Because the second one’s focus is on the zero value of “intutBase”, not empty “digits”, Rule 4 does only matter to the first one.

Anyway, this what I know. I hope that someone monitoring this forum can tell us what we don’t know.

IsaacG · May 6, 2025, 11:33pm

There is high educational value in learning to do error handling. There are a number of exercises that require students write error handling code. However, we found that too many of the exercises were requiring error handling, requiring a big percentage of the solution code across exercises to be somewhat repetitious error handling code. All the error handling isn’t super useful after the third time and can distract from what is actually interesting about the exercises. As a result, it was decided to dial back on the error handling requirements and keep those in only a few exercises.

Borderite · May 7, 2025, 7:05pm

@IsaacG I see your point. Putting too many topics in a single exercise does not help students. We probably have already enough for error handling.

Borderite · May 7, 2025, 7:17pm

@SleeplessByte I have tried to check where rule 4 comes from. An earlier commit to the problem specification of “All Your Base” in 2016 shows interesting exchanges. It seems that my view was not an outlier, though plenty of other opinions were expressed, too. Then the discussion converged to leaving many things to tracks’ decision.

In 2017, another commit was merged to make the current form of the rules. Unfortunately, I could not find any rationale for rule 4.

SleeplessByte · May 7, 2025, 7:55pm

I have read the discussion once again, thank you for finding it.

The rationale for rule 4 is given in that thread. Whilst multiple people agree that [] should error, multiple people also agree that [] signals 0.

With the current state of problem specs we allow for both approaches to exist among tracks. Tracks can decide if they want to implement the test cases leading to input error and test cases leading to gracefully handling it.

Changing the problem specs to remove either is therefore not in the spirit of problem specs (anymore). Whereas before, problem-specs were to be adhered to 100%, all tests are now optional for all tracks.

My personal opinion on this is now formed. Because the proposed change does not fix a bug, I don’t think it should be applied.

Does that make sense?

Borderite · May 7, 2025, 10:22pm

@SleeplessByte OK. Thanks for your time.

mk-mxp · May 11, 2025, 8:53am

This reminds me of discussions on the robustness principle. It is common to be open on the input side for more than considered valid on the output side (the [] here), but the downside is to become incompatible between implementations for these inputs if they are not clearly specified.

So, in fact it is not “exotic” or “uncommon” to have differing input and output “validity”. Having it specified as we have here overcomes the downside, so to me that is the right thing to do.

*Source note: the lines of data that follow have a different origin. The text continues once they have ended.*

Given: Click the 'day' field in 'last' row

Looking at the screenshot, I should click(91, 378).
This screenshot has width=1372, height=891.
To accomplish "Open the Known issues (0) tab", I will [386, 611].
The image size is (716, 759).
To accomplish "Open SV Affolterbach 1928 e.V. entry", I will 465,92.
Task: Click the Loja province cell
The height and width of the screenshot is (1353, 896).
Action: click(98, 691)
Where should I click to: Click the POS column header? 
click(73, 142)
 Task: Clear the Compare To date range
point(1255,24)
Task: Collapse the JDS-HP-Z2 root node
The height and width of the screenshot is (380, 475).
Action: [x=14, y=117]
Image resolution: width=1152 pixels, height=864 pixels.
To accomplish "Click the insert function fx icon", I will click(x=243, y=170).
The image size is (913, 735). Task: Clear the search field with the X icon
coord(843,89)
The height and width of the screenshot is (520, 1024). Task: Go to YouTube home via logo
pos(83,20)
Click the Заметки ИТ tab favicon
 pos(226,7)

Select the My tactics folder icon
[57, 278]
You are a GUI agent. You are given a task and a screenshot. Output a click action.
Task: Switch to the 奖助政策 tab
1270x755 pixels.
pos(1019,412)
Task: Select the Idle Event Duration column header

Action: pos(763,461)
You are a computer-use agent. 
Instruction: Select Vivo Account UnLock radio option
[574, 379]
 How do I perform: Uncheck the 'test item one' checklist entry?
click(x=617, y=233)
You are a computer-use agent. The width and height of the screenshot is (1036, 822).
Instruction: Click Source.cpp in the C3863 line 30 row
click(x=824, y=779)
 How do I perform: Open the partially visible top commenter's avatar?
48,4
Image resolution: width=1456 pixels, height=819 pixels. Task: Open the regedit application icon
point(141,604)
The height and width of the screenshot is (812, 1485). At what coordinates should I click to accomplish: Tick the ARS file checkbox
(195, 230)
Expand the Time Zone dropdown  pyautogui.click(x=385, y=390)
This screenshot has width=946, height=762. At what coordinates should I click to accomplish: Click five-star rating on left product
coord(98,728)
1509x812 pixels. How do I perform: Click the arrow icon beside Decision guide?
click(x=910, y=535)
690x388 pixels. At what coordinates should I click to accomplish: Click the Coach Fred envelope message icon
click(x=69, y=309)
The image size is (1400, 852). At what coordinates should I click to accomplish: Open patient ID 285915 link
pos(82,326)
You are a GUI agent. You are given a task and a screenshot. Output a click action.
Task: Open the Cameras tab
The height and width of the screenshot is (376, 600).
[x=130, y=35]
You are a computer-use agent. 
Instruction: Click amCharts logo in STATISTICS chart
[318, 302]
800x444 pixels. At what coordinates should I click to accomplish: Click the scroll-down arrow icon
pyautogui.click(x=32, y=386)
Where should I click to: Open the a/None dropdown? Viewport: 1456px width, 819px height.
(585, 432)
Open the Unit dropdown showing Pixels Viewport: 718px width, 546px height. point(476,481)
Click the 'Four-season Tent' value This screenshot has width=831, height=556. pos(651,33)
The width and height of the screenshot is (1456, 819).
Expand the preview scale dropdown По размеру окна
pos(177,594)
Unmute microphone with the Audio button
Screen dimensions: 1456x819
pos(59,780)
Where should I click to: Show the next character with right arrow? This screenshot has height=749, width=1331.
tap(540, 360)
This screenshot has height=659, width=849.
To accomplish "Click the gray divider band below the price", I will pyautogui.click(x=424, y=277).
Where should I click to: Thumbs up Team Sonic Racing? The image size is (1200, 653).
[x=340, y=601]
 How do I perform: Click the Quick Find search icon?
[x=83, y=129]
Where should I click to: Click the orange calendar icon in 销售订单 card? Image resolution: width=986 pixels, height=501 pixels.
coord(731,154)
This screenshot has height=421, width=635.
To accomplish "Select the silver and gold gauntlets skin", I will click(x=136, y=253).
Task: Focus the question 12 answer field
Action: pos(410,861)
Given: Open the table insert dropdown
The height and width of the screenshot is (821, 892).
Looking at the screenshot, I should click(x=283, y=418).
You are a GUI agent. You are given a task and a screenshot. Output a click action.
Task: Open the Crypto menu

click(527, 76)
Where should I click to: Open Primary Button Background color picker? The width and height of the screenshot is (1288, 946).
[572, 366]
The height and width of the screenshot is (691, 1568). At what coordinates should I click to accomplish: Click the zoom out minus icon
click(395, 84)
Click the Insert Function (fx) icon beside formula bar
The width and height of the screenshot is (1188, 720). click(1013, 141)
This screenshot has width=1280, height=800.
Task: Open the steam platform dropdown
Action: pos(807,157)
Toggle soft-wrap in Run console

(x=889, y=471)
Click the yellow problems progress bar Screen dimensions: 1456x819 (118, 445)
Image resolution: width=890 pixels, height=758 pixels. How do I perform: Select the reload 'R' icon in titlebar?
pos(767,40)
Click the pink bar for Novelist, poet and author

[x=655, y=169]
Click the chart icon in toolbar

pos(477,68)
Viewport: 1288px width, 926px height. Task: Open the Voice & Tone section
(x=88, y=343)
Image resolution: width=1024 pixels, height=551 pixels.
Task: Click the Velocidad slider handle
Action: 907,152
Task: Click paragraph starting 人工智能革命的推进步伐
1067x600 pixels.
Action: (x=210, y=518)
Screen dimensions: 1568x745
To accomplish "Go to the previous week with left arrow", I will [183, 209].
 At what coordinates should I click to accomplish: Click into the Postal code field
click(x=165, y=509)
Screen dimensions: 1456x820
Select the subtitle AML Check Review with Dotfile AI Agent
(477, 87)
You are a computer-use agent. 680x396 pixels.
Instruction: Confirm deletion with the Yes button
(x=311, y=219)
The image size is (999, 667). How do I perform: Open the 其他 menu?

Do we need to test for it? To ensure compatibility between implementations the contract needs those tests, too. So I welcome the tests for it.

Borderite · May 11, 2025, 1:25pm

I’m a resilience principle person rather than a robustness principle person.

mk-mxp · May 11, 2025, 3:47pm

It’s a bit off-topic: @Borderite Do you have a reference to the resilience principle you refer to? I don’t know such. I know a bit about Resilience engineering, where the robustness principle helps building resilient systems (by allowing a fair bit of change before breaking something). Normally, strictly narrowed input validation is a reason for inadaptive, unresilient systems…

Borderite · May 11, 2025, 5:56pm

Your interpretation is right. I probably should have say “resilience person” (but sounds weird) or “resilient control person”. You are right that the two concepts are closely related. But the resilient control puts more stress on recovery from errors (caused by various factors including protocol violations) in my understanding.